━━━ SOURCE TEXT
Precured laminates undergoing secondary bonding usually have a thin nylon or fiberglass peel ply cured onto the bonding surfaces. While the peel ply sometimes hampers nondestructive inspection of the precured laminate, it has been found to be the most effective means of ensuring surface cleanliness prior to bonding. When the peel ply is stripped away, a pristine surface becomes available. Light scuff sanding removes high resin peak impressions produced by the peel ply weave which, if they fracture, create cracks in the bondline.

Composite materials can be used to structurally repair, restore, or enhance aluminum, steel, and titanium components. Bonded composite doublers have the ability to slow or stop fatigue crack growth, replace lost structural area due to corrosion grind-outs, and structurally enhance areas with small and negative margins. This technology has often been referred to as a combination of metal bonding and conventional on-aircraft composite bonded repair. Boron prepreg tape with an epoxy resin is most often used for this application.


In the co-bonding process, one of the detail parts is precured with the mating part being cured simultaneously with the adhesive. Film adhesive is often used to improve peel strength.
━━━━━━
REQUIREMENTS:
1. In the passage on composite bonding, what material is named as the one most often used for bonded composite doublers on metal components?
2. Copy word for word the part of the passage on composite bonding starting at "Precured laminates undergoing" and ending at "in the bondline.".
Use only the passage on composite bonding for your answers.
━━━ DATASET ENTRIES
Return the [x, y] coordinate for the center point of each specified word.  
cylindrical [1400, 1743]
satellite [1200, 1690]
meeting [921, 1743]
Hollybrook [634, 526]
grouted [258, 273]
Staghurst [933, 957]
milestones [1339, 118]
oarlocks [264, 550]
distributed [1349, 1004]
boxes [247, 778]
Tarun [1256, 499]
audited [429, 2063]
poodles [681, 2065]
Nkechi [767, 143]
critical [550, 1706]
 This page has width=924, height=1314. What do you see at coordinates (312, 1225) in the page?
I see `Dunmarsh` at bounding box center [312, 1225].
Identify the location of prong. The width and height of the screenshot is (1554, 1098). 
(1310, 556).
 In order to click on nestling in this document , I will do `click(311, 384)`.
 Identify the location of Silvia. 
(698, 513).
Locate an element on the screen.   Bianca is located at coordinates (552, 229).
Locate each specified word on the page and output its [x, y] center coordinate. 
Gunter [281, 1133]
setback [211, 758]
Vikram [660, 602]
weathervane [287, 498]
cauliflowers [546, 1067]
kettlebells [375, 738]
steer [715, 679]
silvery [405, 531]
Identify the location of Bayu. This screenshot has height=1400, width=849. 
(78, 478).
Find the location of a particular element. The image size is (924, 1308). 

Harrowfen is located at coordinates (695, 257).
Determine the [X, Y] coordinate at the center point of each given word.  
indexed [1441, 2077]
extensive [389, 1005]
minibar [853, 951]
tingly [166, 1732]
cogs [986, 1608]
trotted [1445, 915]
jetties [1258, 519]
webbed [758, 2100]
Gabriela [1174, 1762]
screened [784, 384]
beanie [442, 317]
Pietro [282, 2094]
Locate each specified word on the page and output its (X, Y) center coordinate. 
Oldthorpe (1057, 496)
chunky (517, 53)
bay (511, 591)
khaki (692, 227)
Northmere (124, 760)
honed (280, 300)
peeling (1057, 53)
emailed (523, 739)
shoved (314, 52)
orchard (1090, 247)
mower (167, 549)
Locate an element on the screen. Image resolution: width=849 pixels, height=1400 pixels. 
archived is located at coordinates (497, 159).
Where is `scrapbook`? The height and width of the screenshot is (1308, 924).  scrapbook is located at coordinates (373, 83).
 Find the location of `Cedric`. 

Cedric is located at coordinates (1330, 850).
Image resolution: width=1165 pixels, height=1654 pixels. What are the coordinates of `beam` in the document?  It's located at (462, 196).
━━━━━━
SOLUTIONS TO THE PROBLEMS:
1. Boron prepreg tape with an epoxy resin.

2.
Precured laminates undergoing secondary bonding usually have a thin nylon or fiberglass peel ply cured onto the bonding surfaces. While the peel ply sometimes hampers nondestructive inspection of the precured laminate, it has been found to be the most effective means of ensuring surface cleanliness prior to bonding. When the peel ply is stripped away, a pristine surface becomes available. Light scuff sanding removes high resin peak impressions produced by the peel ply weave which, if they fracture, create cracks in the bondline.